**WORK REQUEST 1:** In the article on the Human Rights Commission complaints, whose tips led the commission to start testing substance abuse centers?
**WORK REQUEST 2:** From the article on the Human Rights Commission complaints, return the passage that begins at the words "According to the" and stops after "and with respect.".
**WORK REQUEST 3:** Write the next part of the article on the Human Rights Commission complaints, picking up after its last sentence.

The NYC Commission on Human Rights filed complaints against a substance abuse center in Jamaica, and three more in other boroughs, for gender identity discrimination against transgender patients.
According to the commission, the four centers refused to admit transgender patients, assigned rooms according to patients’ gender assigned at birth rather than their gender identity, and subjected patients to physical exams to determine gender identity.
The four centers cited were the Thomas and Marie White Health Center at 116-30 Sutphin Blvd, the Salvation Army Adult Rehabilitation Center in Brooklyn, Addicts Rehabilitation Center in Manhattan, and Promesa Residential Health Care Facility in the Bronx.
The complaints were the result of testing conducted by the commission following reports of discrimination from advocates.
Hollis Pfitsch, deputy commissioner of the commission’s Law Enforcement Bureau, said that at a time when the federal government is rolling back LGBTQ protections, New York City is doubling down on its efforts to make sure everyone is treated equally and with respect.
“Transgender and gender non-conforming individuals have been targets of bias and discrimination for far too long,” Pfitsch said. “The commission fights to protect every person regardless of their gender identity in New York City and will hold accountable anyone who discriminates against another person for being who they are. In New York City, everyone has the right to be themselves without hatred, violence, or discrimination.”
The commission began testing substance abuse centers for discriminatory practices after tips from the Transgender Legal Defense & Education Fund alleging discrimination against transgender patients in September 2016. Testers approached more than a dozen substance abuse centers citywide to inquire whether the centers accepted transgender patients for treatment and where those patients would be housed.

**RECORDED DATA:**

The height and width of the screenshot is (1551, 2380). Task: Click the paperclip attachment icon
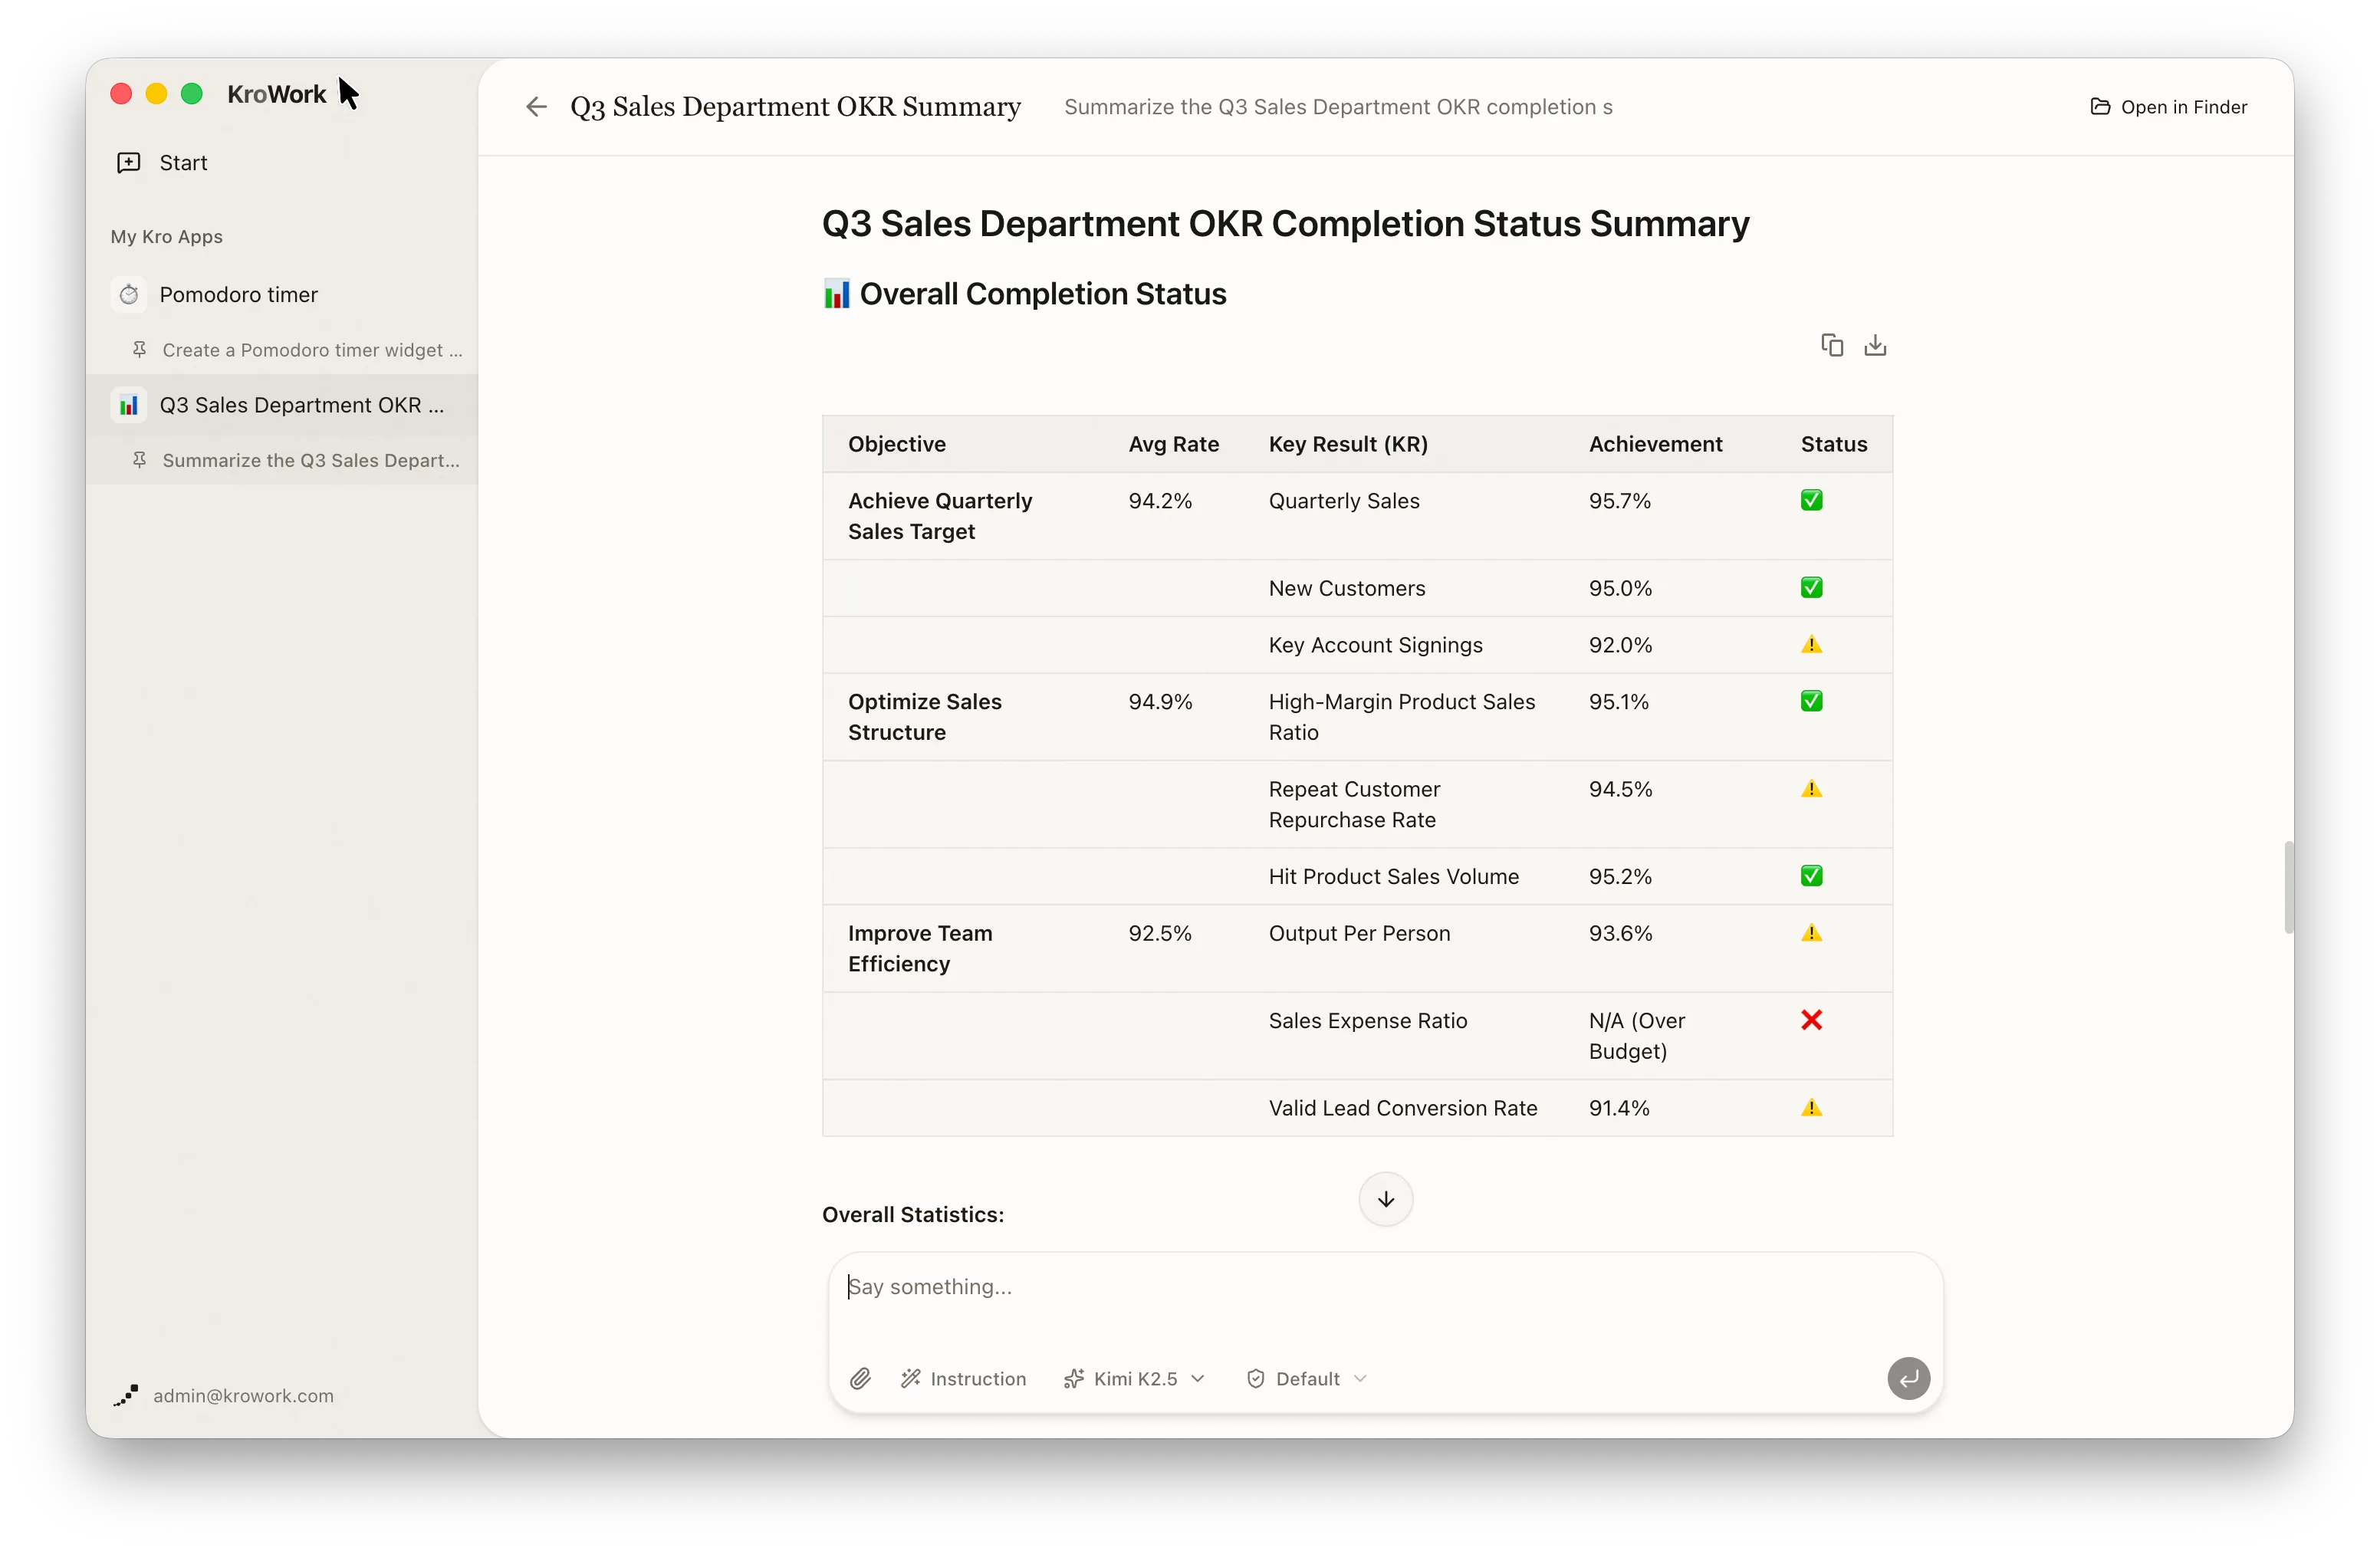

**EXERCISE ANSWER 1:** The Transgender Legal Defense & Education Fund.

**EXERCISE ANSWER 2:**
According to the commission, the four centers refused to admit transgender patients, assigned rooms according to patients’ gender assigned at birth rather than their gender identity, and subjected patients to physical exams to determine gender identity.
The four centers cited were the Thomas and Marie White Health Center at 116-30 Sutphin Blvd, the Salvation Army Adult Rehabilitation Center in Brooklyn, Addicts Rehabilitation Center in Manhattan, and Promesa Residential Health Care Facility in the Bronx.
The complaints were the result of testing conducted by the commission following reports of discrimination from advocates.
Hollis Pfitsch, deputy commissioner of the commission’s Law Enforcement Bureau, said that at a time when the federal government is rolling back LGBTQ protections, New York City is doubling down on its efforts to make sure everyone is treated equally and with respect.

**EXERCISE ANSWER 3:**
The commission said testers found that one center outright refused to accept transgender patients, telling a commission tester that “no, we don’t [accept transgender patients].” Representatives at other centers told the testers that transgender women would be housed according to their gender assigned at birth in violation of gender identity protections under the the city Human Rights Law, the commission said. Another representative said that “people with moving male parts would be housed with men,” while another said “it depends on how far along the person is in the process.”
Testers also found that representatives said they would perform physical examinations on transgender patients to determine whether they are on hormone medication or have had surgery. Other representatives said that transgender patients would be required to stay in private rooms. It is illegal to forcibly segregate transgender or gender non-conforming people into facilities apart from regular gender individuals.
According to the commission, claims of discrimination based on gender identity and expression continue to rise following a two-year trend. The commission filed 30 new investigations into gender identity discrimination in 2016, up from 18 investigations in 2015 and one investigation in 2014. It is currently investigating nearly 50 claims of gender identity discrimination.
The Human Rights panel has the authority to fine violators with civil penalties of up to $250,000 for willful and malicious violations of the law and can award compensatory damages to victims, including emotional distress damages and other benefits.
The Thomas and Marie White Health Center could not be reached for comment.